From the listing below, restate word for word the lines from the line containing "The image size is (1003, 1430)." down through the line containing "the Tổng quan". Exclude pictures.

Given records >>
________________________

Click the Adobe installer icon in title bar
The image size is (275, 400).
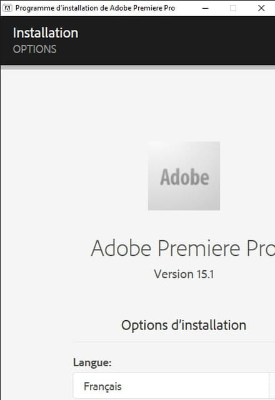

________________________

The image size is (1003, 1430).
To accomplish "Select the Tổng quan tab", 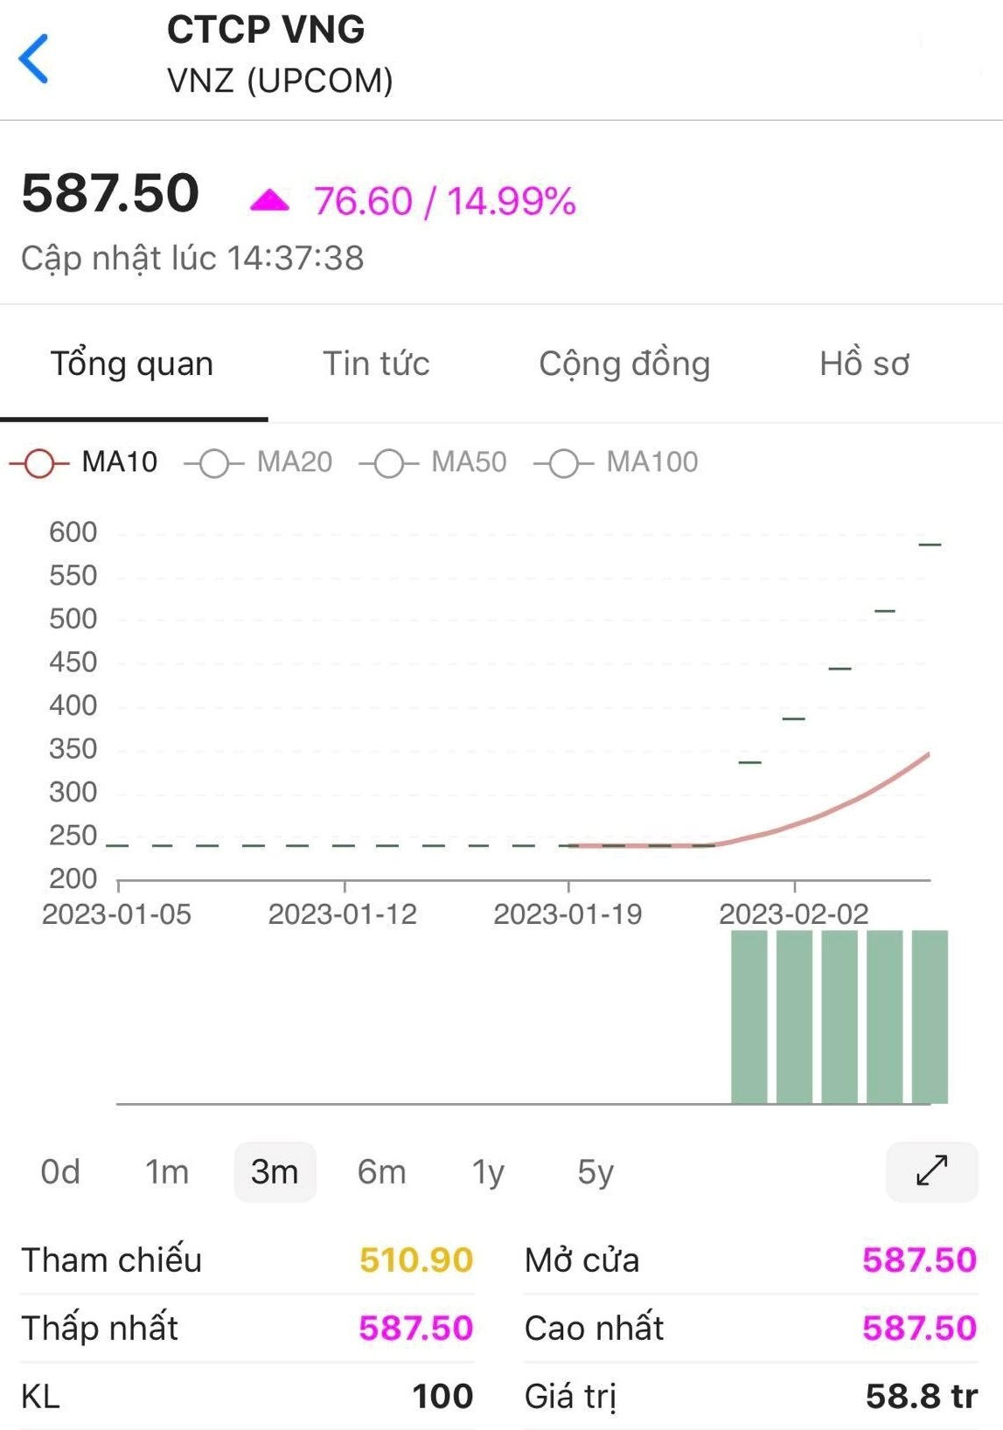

________________________

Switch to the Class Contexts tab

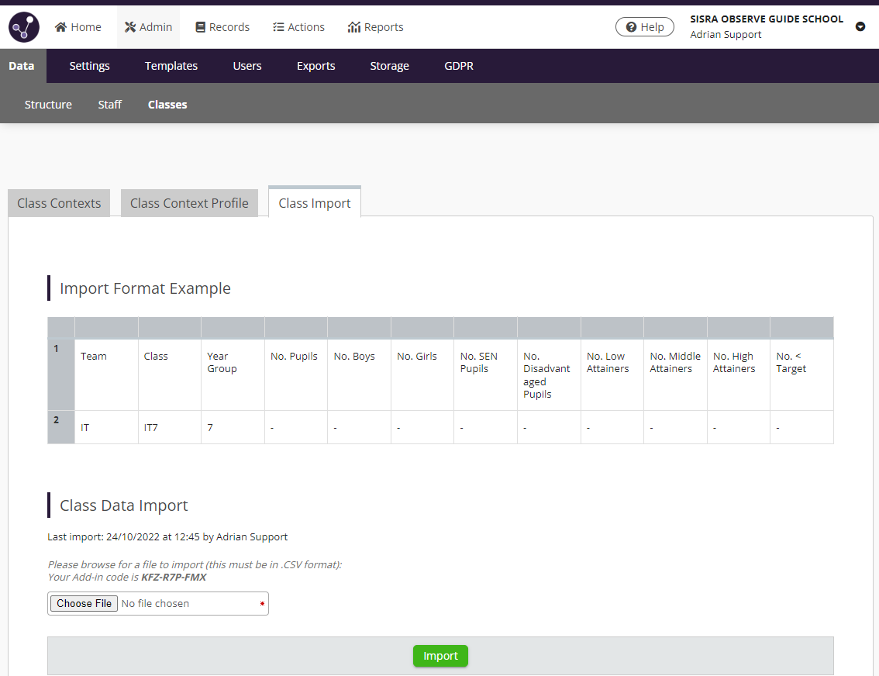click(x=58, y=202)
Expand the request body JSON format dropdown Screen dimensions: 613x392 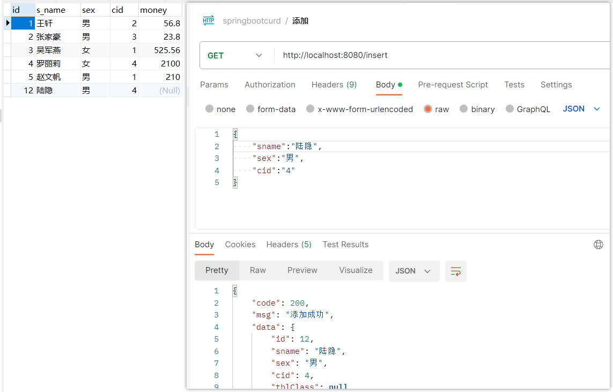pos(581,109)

________________________

Exercise solution >>
The image size is (1003, 1430).
To accomplish "Select the Tổng quan tab", 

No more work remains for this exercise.